Jen Currin, The Ends



Distance

You tell me she was shaved
& the saints don’t mind.

This is another poem about a wall.
Ambiguous as well-water,

your notes on dusk &
flexible speculations.

Pretty as theory. Like you
I’m soaking it up.

Repeat after me:
I am my biography.
I am.

The anger burns out &
alone on a beach
you’re never naked enough.

Your parents met in college,
divorced in the woods.

When all the theaters were closed—
When all the girls casual—

Who is close enough
to talk like this—

Who drowned, & who wanted
to.

Vancouver poet Jen Currin’s latest work, The Ends (Vancouver BC: Nomados, 2013), is a chapbook structured in two sections that explores grief and the aftermath of loss, writing of “Who drowned, & who wanted / to.” and “Afternoon hurts—I can’t stop.” Her short lyric poems are entirely physical, pushing up and against pain from a core of confessional (at least, from the narrator’s perspective) as blunt force, punching and tearing  through the complicated emotions of grief.

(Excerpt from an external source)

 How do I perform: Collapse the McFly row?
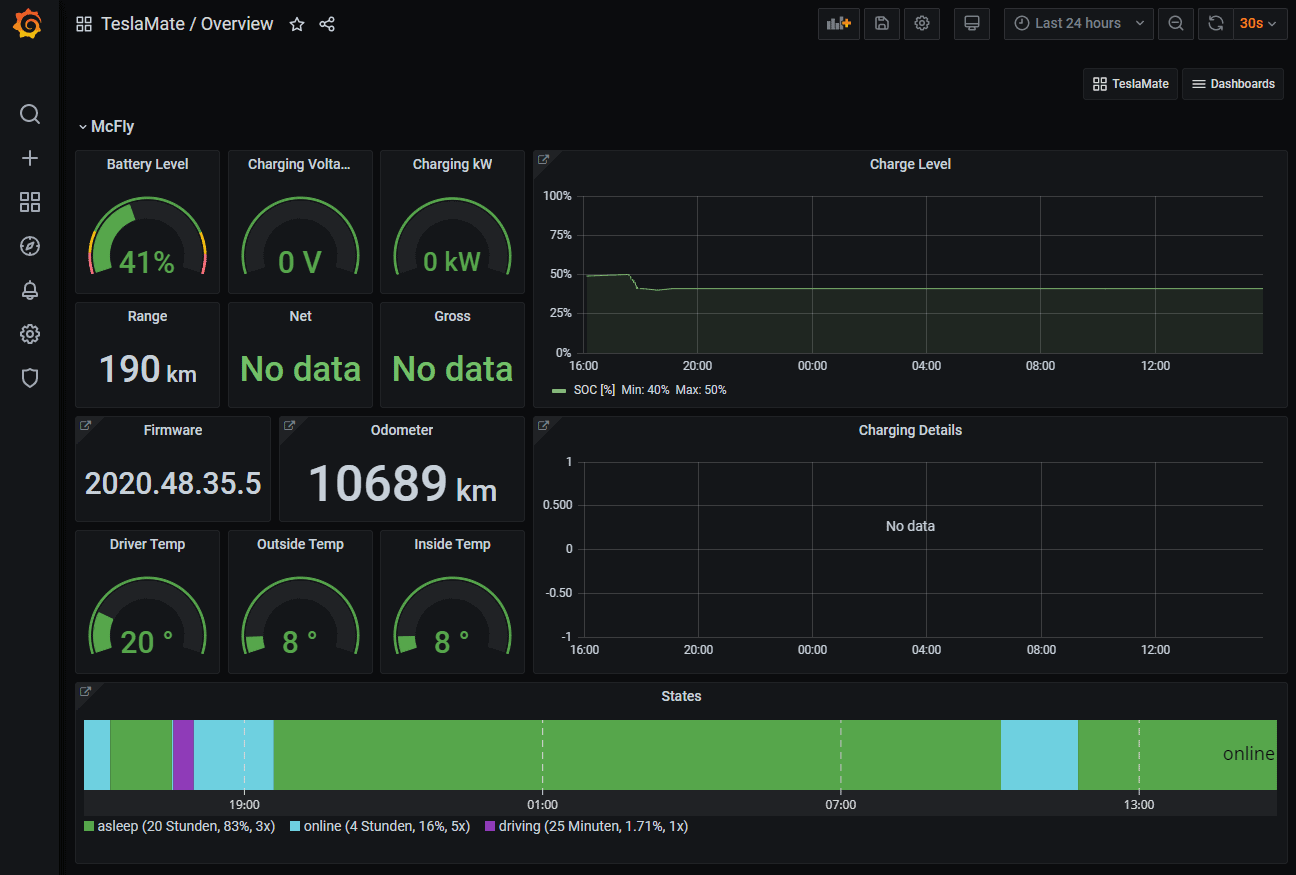(x=105, y=126)
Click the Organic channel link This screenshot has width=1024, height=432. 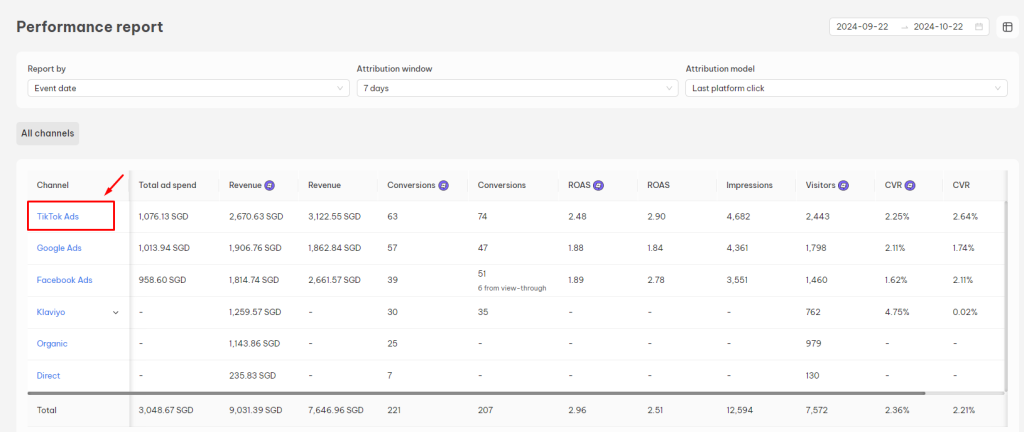pos(52,344)
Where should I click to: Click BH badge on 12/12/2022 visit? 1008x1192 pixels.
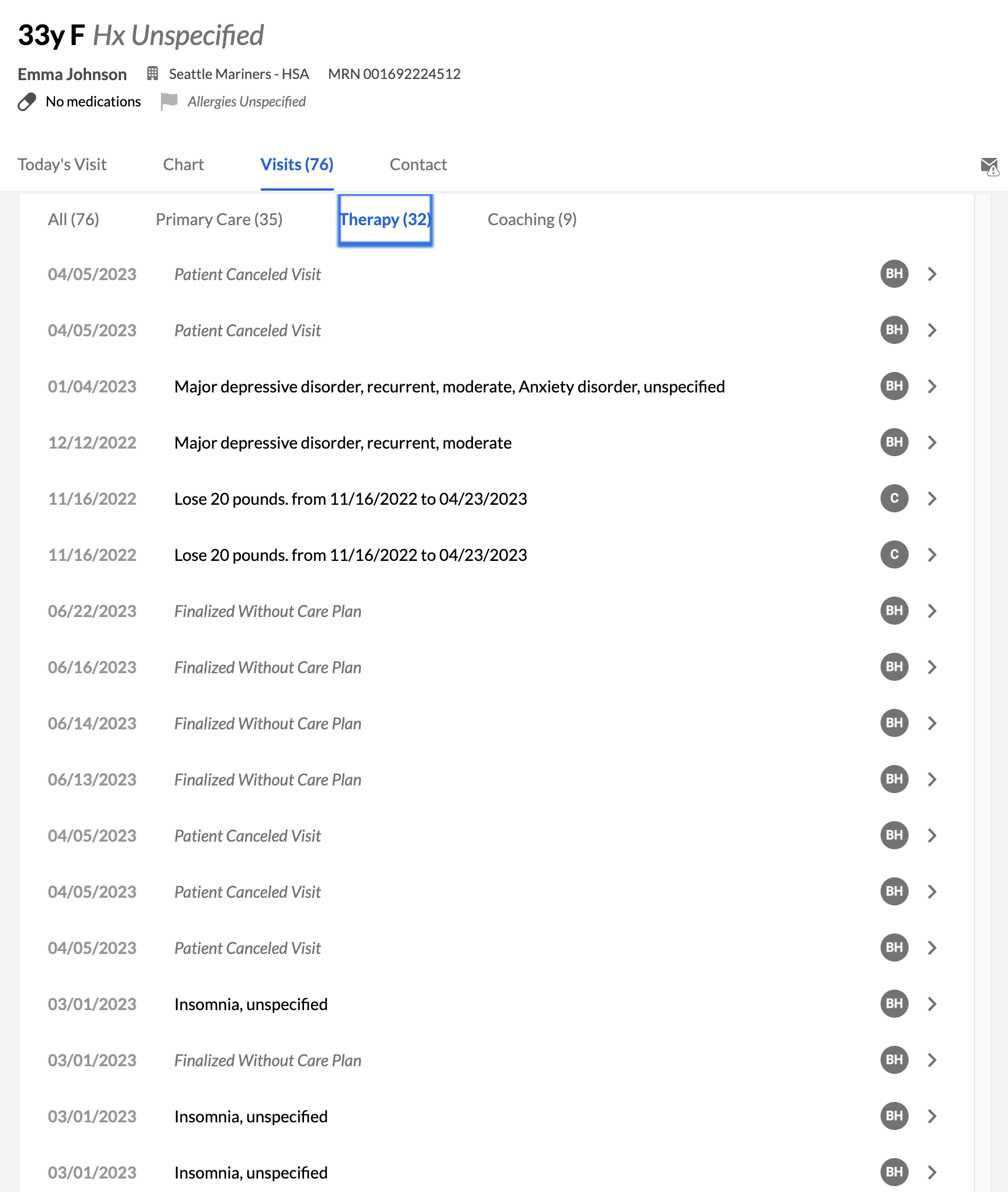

The rawness of the poems in the first section are underscored, also, by the numbness that emerges in the second section, as though the line between the two sections, however artificially drawn, is a line required for the sake of crossing, to attempt to leave the worst behind. The author of the trade collections The Sleep of Four Cities (Vancouver BC: Anvil, 2005), Hagiography (Toronto ON: Coach House Books, 2008) and The Inquisition Yours (Coach House Books, 2010), The Ends weaves through perception, memory and forgetting, composed not necessarily as conclusion but the frayed ends of something torn away. “For forgetfulness we will. / We will be difficult. / As pity shrinks with thinking.” she writes, in “Capable.” Further on, in the poem “Sugar for Schoolchildren,” she writes “Water drinks water // and we refuse to listen.” In the end, The Ends are what one needs to go through, if one wishes to emerge through to the other side.

On Peace Street

It started snowing. I wanted to pour us glasses of wine and go out into the snow, to feel it melt on our faces. The first snow of the year. I told you I didn’t think the military should exist and kissed you. You said you couldn’t think of anyone but him. The snow was wet; it slipped off windshields and slushed the stairs. A city of bolted kale glowed whitely in the front yard. The black cats from upstairs slipped past our legs. The moon was falling slowly. You looked away and I lifted my glass.